Foto: Heimat- und Palitzschmuseum Prohlis


Von der Steinzeitsiedlung zum Plattenbau­gebiet

Prohlis-Schau in Dresden

Text: Scheffler, Tanja, Dresden

Die neue Dauerausstellung im Palitzsch-Museum stellt am Beispiel der Entstehung von Dresdens zweitgrößtem Plattenbaugebiet Prohlis anschaulich und ohne erhobenen Zeigefinger die enge Verflechtung von politischer Herrschaft und gesellschaftlicher Alltagspraxis dar.
„Der kleine Großblock-Baumeister“ war zu DDR-Zeiten ein gefragtes Kinderspielzeug. Mit dem Steckbaukasten, der in mehreren Typenreihen erhältlich war, ließen sich ganze Plattenbau-Siedlungen in HO-Größe bauen. Längst ist das Ost-Pendant zum Lego ein aufschlussreiches Zeitdokument. Es belegt zum einen die enge Verbindung des industriellen Wohnungsbaus mit dem Leben in der DDR, zum anderen aber auch die seinerzeit internationale Akzeptanz dieser Bauweise: Der „Großblock-Baumeister“ war ein erfolgreicher Exportartikel, seine Kartons und Bauanleitungen sind neben Deutsch auch in Russisch, Englisch und Französisch beschriftet.
Die museale Aufarbeitung der DDR-Geschichte beschränkt sich bis in unsere Tage weitestgehend auf (Stasi-)Gedenkstätten auf der einen und Ostalgie-Sammlungen auf der anderen Seite.
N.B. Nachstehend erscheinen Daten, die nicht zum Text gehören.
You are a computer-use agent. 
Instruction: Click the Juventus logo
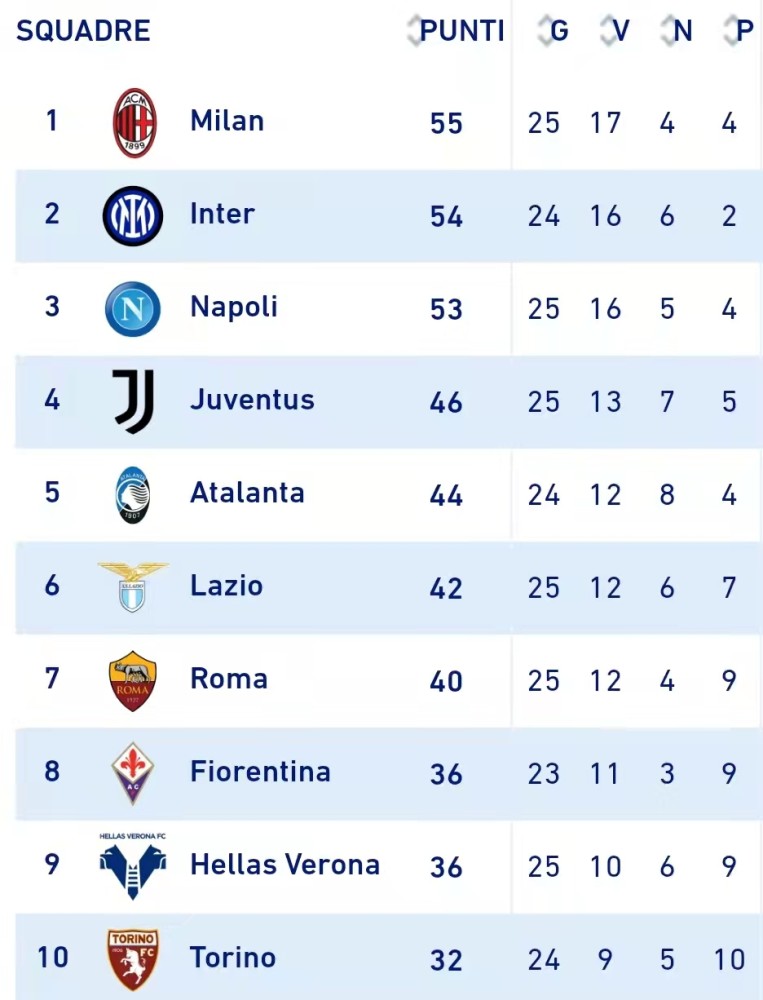133,401
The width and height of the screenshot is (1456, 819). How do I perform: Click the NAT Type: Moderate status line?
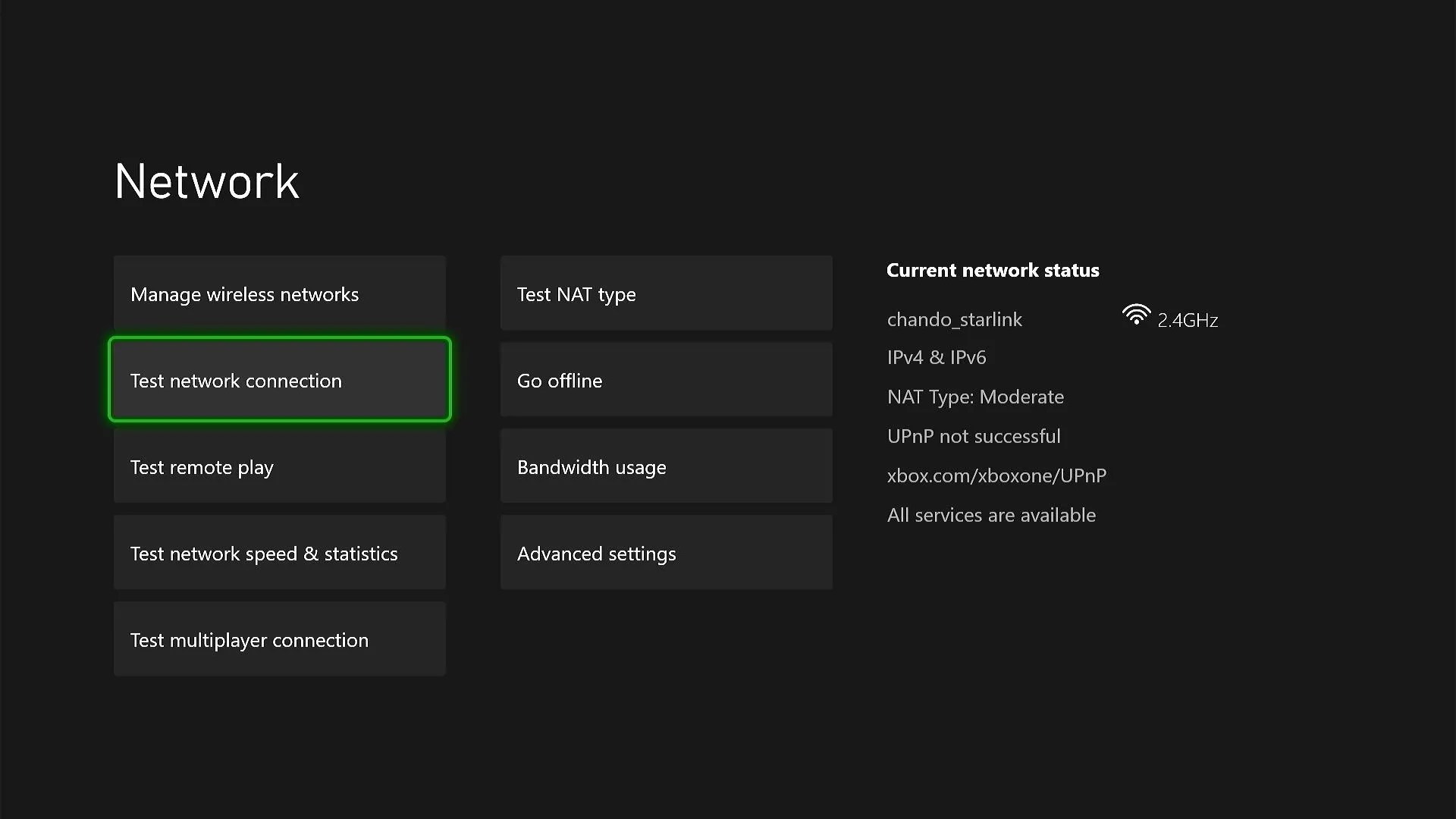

Die neue Dauerausstellung im Dresdner Palitzsch-Museum dagegen stellt am Beispiel der Entstehung von Dresdens zweitgrößtem Plattenbaugebiet Prohlis anschaulich und ohne erhobenen Zeigefinger auch die enge Verflechtung von politischer Herrschaft und gesellschaftlicher Alltagspraxis dar. Die Schau kommt sowohl ohne romantische DDR-Verklärung als auch ohne das aktuell beliebte „Platte-Bashing“ aus. Sie wirft ei­nen unaufgeregten Blick auf den Alltag im Neubaugebiet, eingebettet in die wichtigen politischen und architektonischen Rahmenbedingungen.
Ein großformatiger Auszug aus dem „Wohnungsbauprogramm der DDR für die Jahre 1976 bis 1990“ erläutert die in der Honecker-Ära beschlossenen Maßnahmen zur Erhöhung des allgemeinen Lebensstandards mit dem klarem Ziel „der Erziehung zu einem sozialistischen Menschen“. Wohnraum war in der DDR Mangelware, die übliche Bearbeitungsdauer für einen Wohnraumantrag lag bei vier bis fünf Jahren. Durch die Neubaugebiete erhöhte sich der Wohnungsbestand und seine materielle Ausstattung, gleichzeitig aber wurden durch Vernachlässigung und zunehmenden Verfall auch immer mehr Altbauten unbewohnbar. Ausgestattet mit Fernheizung und fließend Heiß- und Kaltwasser, waren die sogenannten Vollkomfortwohnungen modern und bequem. Aus heutiger Sicht hat daher die Wohnungssuche und das Wohnen in den „Plattenbausiedlungen“ durchaus Symbolcharakter für das Leben in der DDR.
In der Gegend um Prohlis lässt sich eine 7000-jährige Besiedelungsgeschichte nachweisen. Spuren von Kreisgrabenanlagen aus der Jungsteinzeit sind bis heute erhalten. Die seit dem Mittelalter durchgängig vorhandenen dörflichen Strukturen wurden ab 1975 abgerissen und durch gut 10.000 neue Wohneinheiten in Plattenbauweise ersetzt. Das Heimat- und Palitzsch­museum befindet sich in dem einzigen noch vorhandenen Hof des alten Dorfkerns. Dieser blieb eher zufällig vom Abriss verschont: Er war während der kompletten Zeit der Großbaustelle Teil der Baustelleneinrichtung. Die Ausstellung veranschaulicht anhand von Modellen des Areals und des hier als städtebauliche Dominante eingesetzten Wohnhochhaus-Typs WHH 17 nicht nur die bauliche Entwicklung des Viertels, sondern zeigt mit den Interieurs einer Dreiraumwohnung der Plattenbauserie WBS 70 auch die in Prohlis (und vielen anderen Plattenbauvierteln der DDR) vorherrschende Ausstattung. Die übrigen Exponate ergänzen dies zu einem facettenreichen Bild: Eine selbstgebastelte Antenne ermöglichte den Empfang von Westsendern; eine Wohnraumzuweisung erfolgte nur aufgrund einer Schwangerschaftsbescheinigung, die auch schon mal fingiert wurde; auf einem Foto von 1979 hält ein Kind prüfend die Finger unter den Wasserhahn, weil es nach dem Umzug aus einem Altbau in der Dresdner Neustadt nicht glauben konnte, dass in der neuen Wohnung in Prohlis warmes Wasser aus der Leitung kommt.